R128-billion retail motor industry to be represented at automotive show.
South Africa’s retail motor sector, which recorded a turnover of R128-billion in 2002 of which R52,4-billion accounted for new vehicle sales, R33,6-billion used vehicle sales and R42.1-billion after-market sales, will come under the spotlight at Auto Africa 2004 – the biennial Africa International Automotive Trade Exhibition and Conference – when manufacturers, retailers, international visitors, automotive associations and consumers will gather to focus on industry innovations and global trends from 25 to 31October 2004 at Nasrec in Johannesburg.
Econometrix senior economist and director, Tony Twine, says the R128-billion turnover includes tyres, parts, accessories and service sales which are retailed by more than 7,000 businesses active in the retail motor sector. “The growth rate in sales values over the past five years averages at 11% for new vehicles, 21% for used cars and 7,2% for after-market sales,” he says.
Auto Africa Expo 2004 exhibition manager, Pula Dippenaar, says Auto Africa Expo 2004 is the fifth event since its launch on the African continent in 1996. “Auto Africa is firmly established as an interactive business platform that brings together all elements of the retail automotive industry, from fuel technology to spare parts, collision repair, retailing of new vehicles, servicing, and tyres,” says Dippennaar.
Auto Africa also provides a platform for industry discussions, through conferences and workshops, around challenges facing the industry.
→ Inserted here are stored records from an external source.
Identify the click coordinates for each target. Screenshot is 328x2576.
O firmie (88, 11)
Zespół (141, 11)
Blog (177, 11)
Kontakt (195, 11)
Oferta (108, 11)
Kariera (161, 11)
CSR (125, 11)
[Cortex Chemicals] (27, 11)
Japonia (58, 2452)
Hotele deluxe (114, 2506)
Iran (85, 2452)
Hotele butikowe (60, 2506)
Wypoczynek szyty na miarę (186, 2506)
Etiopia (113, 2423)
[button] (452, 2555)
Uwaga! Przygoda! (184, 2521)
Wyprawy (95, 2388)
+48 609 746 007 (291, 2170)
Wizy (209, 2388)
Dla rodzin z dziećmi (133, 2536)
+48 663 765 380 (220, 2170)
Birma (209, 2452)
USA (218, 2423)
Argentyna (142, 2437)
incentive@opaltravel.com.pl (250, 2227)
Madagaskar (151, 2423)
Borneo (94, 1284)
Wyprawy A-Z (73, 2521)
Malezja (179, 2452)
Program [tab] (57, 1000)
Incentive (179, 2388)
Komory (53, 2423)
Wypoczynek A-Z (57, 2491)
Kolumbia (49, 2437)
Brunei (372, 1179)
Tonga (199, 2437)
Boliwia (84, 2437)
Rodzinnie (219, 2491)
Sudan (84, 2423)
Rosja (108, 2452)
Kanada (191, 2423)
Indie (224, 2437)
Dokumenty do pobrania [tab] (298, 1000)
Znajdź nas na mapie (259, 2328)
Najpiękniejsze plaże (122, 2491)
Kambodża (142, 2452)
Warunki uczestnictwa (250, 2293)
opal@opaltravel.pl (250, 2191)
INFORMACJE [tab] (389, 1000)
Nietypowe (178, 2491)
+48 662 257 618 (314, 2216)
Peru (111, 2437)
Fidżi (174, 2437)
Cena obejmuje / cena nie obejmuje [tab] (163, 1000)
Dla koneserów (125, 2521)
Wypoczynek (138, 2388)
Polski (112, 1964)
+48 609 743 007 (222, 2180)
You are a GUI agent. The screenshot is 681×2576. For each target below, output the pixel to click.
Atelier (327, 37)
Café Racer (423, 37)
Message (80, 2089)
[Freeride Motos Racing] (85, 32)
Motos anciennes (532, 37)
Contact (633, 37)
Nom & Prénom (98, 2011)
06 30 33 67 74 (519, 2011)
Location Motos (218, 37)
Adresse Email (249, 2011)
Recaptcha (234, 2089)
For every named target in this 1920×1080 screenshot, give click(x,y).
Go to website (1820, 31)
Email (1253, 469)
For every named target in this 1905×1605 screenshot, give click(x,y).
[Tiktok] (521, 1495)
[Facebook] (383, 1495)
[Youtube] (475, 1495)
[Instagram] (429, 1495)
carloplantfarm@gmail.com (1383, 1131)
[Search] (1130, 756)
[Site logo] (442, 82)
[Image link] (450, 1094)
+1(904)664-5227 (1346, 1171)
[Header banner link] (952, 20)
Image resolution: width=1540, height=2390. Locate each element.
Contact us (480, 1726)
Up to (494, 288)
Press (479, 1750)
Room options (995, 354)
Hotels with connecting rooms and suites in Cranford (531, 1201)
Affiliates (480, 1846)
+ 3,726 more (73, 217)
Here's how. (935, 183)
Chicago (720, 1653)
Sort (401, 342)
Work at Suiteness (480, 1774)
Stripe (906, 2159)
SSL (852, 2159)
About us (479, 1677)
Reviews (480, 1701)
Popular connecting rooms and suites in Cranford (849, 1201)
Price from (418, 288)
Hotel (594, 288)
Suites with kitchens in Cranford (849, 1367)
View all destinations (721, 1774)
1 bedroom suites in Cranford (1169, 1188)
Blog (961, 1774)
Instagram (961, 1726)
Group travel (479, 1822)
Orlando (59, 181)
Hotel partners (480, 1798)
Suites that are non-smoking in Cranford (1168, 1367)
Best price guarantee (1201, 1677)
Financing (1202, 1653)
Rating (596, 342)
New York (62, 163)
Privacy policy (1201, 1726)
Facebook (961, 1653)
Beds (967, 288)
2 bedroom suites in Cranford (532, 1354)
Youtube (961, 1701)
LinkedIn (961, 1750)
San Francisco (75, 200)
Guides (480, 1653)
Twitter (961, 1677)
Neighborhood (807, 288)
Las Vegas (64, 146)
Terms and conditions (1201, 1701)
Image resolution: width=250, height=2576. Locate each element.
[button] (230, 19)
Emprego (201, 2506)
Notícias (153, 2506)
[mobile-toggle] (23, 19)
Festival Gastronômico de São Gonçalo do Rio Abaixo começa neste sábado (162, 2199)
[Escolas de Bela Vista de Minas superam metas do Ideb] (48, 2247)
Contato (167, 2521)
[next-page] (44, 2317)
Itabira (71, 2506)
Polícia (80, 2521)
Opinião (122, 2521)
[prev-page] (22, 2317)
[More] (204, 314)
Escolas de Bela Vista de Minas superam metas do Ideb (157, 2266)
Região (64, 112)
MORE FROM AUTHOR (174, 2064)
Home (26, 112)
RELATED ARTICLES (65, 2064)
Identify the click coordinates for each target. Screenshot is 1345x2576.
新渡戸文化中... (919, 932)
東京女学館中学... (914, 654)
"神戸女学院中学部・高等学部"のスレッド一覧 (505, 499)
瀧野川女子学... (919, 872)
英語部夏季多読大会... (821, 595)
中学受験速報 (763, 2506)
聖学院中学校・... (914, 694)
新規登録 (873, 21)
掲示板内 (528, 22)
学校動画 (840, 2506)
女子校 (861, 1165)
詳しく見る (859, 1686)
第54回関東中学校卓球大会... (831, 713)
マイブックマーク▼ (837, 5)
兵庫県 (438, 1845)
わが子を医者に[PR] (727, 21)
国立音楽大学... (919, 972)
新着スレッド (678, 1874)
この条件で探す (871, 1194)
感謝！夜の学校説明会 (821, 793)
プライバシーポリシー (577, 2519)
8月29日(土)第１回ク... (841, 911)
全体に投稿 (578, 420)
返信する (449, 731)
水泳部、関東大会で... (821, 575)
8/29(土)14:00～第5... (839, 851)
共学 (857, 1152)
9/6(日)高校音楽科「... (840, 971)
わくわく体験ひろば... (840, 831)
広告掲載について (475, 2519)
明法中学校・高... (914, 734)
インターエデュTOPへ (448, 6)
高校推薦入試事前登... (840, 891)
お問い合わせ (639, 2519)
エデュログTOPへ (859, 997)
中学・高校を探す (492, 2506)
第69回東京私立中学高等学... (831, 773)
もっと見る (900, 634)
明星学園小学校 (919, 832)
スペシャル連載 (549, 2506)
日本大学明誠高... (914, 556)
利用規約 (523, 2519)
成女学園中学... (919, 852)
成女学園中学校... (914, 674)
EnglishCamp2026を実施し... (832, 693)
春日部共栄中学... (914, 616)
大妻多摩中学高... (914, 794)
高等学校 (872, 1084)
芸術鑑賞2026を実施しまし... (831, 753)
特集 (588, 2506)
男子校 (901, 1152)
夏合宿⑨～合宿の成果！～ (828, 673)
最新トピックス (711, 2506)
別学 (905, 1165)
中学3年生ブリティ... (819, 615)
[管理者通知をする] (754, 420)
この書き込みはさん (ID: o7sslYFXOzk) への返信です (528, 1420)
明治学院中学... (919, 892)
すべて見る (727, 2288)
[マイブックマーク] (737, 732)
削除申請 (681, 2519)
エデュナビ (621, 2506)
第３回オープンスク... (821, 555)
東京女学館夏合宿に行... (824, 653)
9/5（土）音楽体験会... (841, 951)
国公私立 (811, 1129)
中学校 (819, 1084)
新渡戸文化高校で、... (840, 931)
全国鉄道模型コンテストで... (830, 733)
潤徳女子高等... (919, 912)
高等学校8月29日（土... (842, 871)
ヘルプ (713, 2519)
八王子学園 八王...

Currently, the industry’s primary concern is related to overcoming repressed car sales caused by high interest rates and a slow down in the South African economy. “Retailers can no longer rely on a reduction in interest rates to boost sales, or hope that buyers will purchase vehicles under the threat of further inflated prices. Increasingly, retailers are recognising that better affordability of motor vehicles will arrest the downturn in sales,” says Dippennaar.
The automotive event has been officially endorsed by the Retail Motor Industry Organisation (RMI), the National Association of Automotive Components and Allied Manufacturers (NAACAM) and the National Association of Automotive Manufacturers of South Africa (NAAMSA).
RMI CEO, Jeff Osborne, says it is critical for the automotive retail sector to be represented at Auto Africa Expo 2004. “RMI represents almost 7000 businesses active in the motor retail industry which employs 180,000 people, making it the second largest employer in South Africa.
“Most of our members fall within the SMME sector and RMI is playing a pivotal role in establishing and maintaining standards and promoting training amongst its 7,000 members.
“A joint venture between RMI and Motor, Engineering and Related Services SETA (Merseta), allows Merseta staff to directly access RMI members to encourage and construct workplace skills plans (WSPs) to promote ongoing development and training in the workplace. The courses cover the full spectrum of training needs from Adult Basic Education and Training (ABET), to highly skilled commercial and technical skills,” says Osborne.
Osborne adds that RMI and Merseta plan to hold a substantial exhibition at Auto Africa Expo 2004 to create public awareness about the extraordinary advances in the motor industry and to encourage young people to choose a career path in the motor industry.
“RMI also encourages emerging business people to enter the automotive market and provides for these businesses as “development” members who may draw o the expertise within the RMI associations and work towards full accreditation with the assistance of RMI,” says Osborne.
The South African Motor Body Repairs Association (SAMBRA) will also perform “live” crash tests to demonstrate the level of safety in motor vehicles and conduct on-site repairs to illustrate the technical proficiency required to repair damaged vehicles at Auto Africa Expo 2004.